Growing up in the military, visiting castles in England, pig fests in Germany, and visiting the historic sites of America’s east coast definitely left a lasting impression upon Laura Vosika, as evidence in her newest book, Blue Bells of Scotland, the first in a trilogy. In addition to traveling the world, Ms. Vosika has earned a degree in music, and worked for many years as a freelance musician, music teacher, band director, and instructor in private music lessons on harp, piano, winds, and brass.
If that doesn't sound as though it would keep one busy enough, Ms. Vosika also has nine children - seven boys and two girls. At present, Laura Vosika resides in Minnesota with her husband and children, as she works on upcoming releases. Please be sure to check out the author's website, Blue Bell's Trilogy, to keep up-to-date on her current and future works.
Please tell us a bit about your book, Blue Bells of Scotland — characters, plot, etc.
Blue Bells of Scotland is a time travel and historic adventure, about two men, polar opposites but for their looks and love of music, who are mistaken for one another. When they each fall asleep at the top of the same castle tower, they wake up in the wrong centuries, caught in one another’s lives.
Shawn is an arrogant, womanizing modern musical phenomenon who has his orchestra in a bind: he has lifted them to heights they never dreamed of, but his rock star ways threaten to be their downfall. His purpose in life is to have fun. Niall Campbell is as different from Shawn as a man can be: a devout medieval Highland warrior, the epitome of responsibility. In the days leading up to the pivotal Battle of Bannockburn, he must cross Scotland, pursued by English soldiers and a traitor from within his own castle, to raise his laird’s clan against England’s might.
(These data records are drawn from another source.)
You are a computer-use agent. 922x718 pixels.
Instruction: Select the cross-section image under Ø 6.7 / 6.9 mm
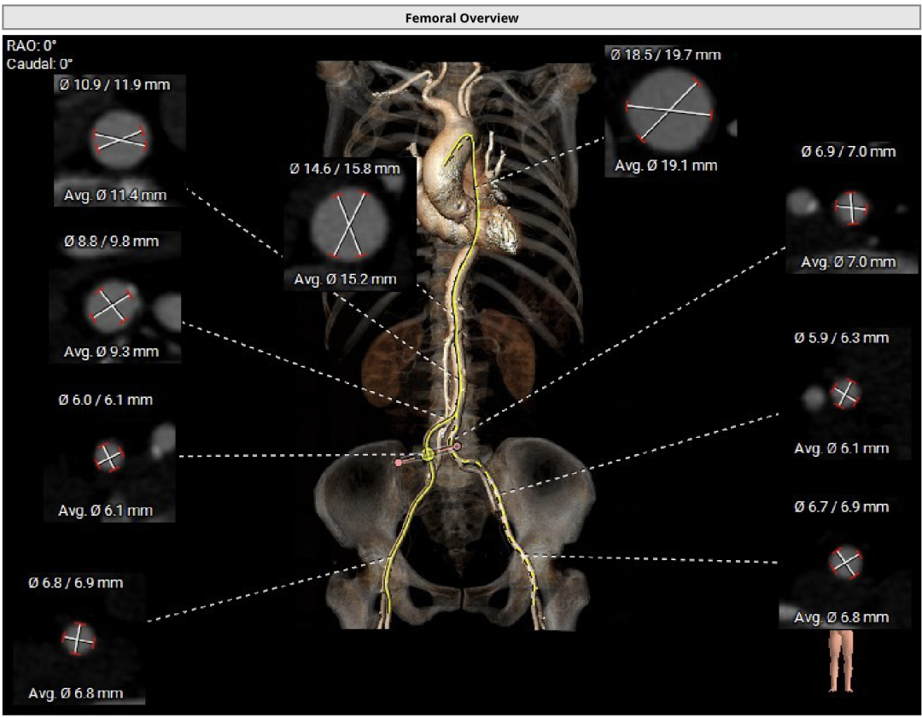845,562
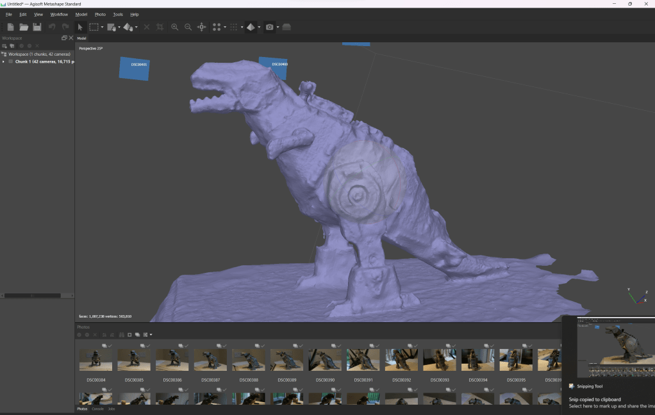Switch to the Console tab

tap(97, 409)

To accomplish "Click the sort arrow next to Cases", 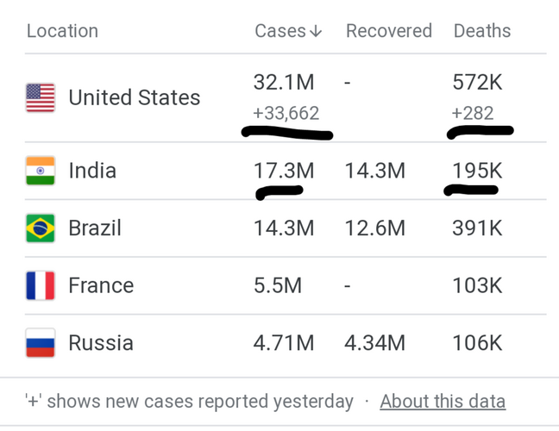I will pyautogui.click(x=316, y=31).

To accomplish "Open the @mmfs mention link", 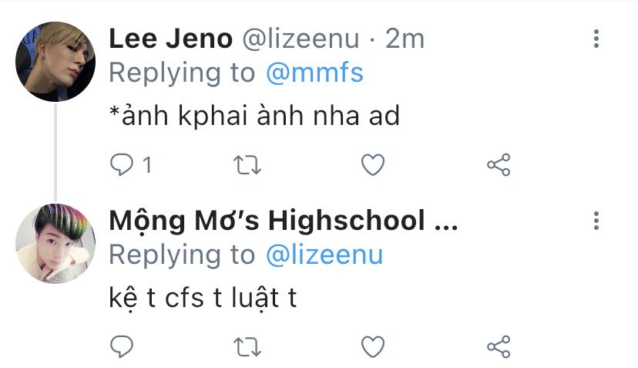I will (x=314, y=73).
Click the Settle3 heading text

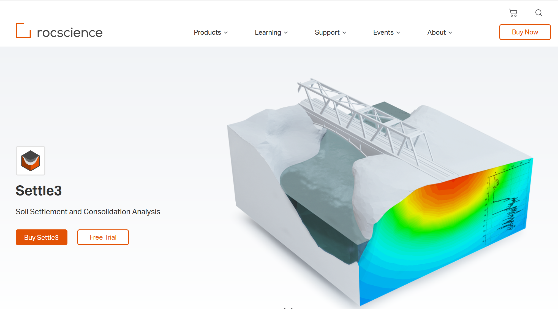tap(39, 191)
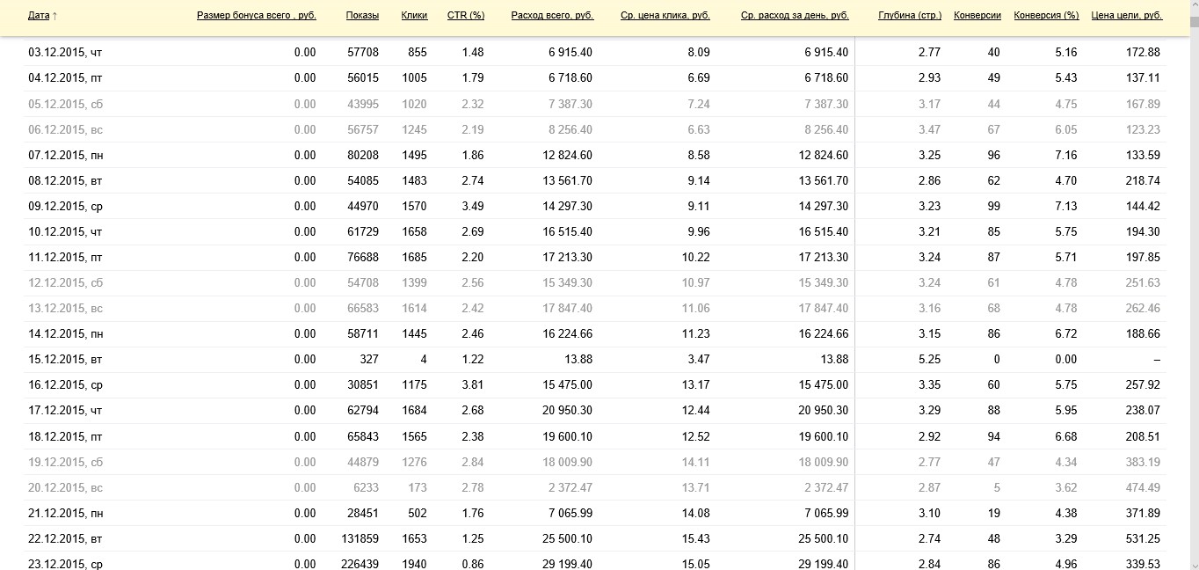Image resolution: width=1199 pixels, height=570 pixels.
Task: Click the 15.12.2015, вт row date
Action: 65,360
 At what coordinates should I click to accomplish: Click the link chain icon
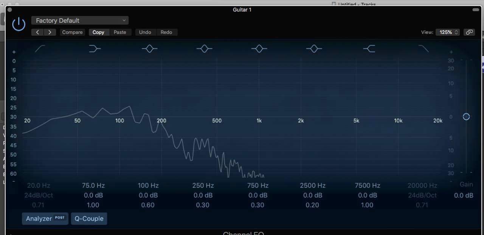(x=469, y=32)
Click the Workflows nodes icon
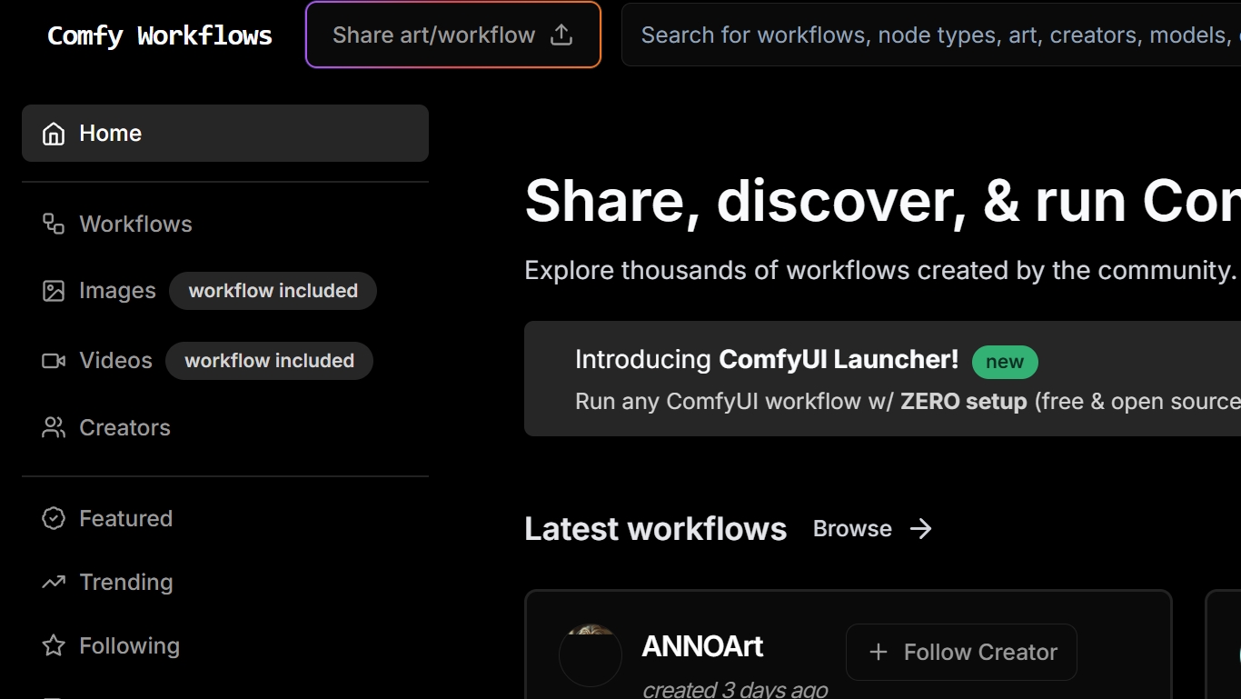The width and height of the screenshot is (1241, 699). (x=54, y=224)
If you could meet, in person, any of your characters, who would it be, and why?
I'm torn between Shawn and Niall. Probably Niall. I know Shawn's modern world of orchestral music, although I find people like him fascinating in the charisma they put out that enables them to do the things and exert the influence Shawn does. I'd love to watch that in action.
But Niall comes from a different world than any of us will ever know. He has a medieval mindset, which I don't think is as simple to categorize as many people today believe. He is a man whose country has been at war from his earliest childhood. He sees things very differently from Shawn, which is to be expected, but very differently, too, from Amy, Shawn's girlfriend, who is, at heart, much more like him, but still a product of the twenty-first century.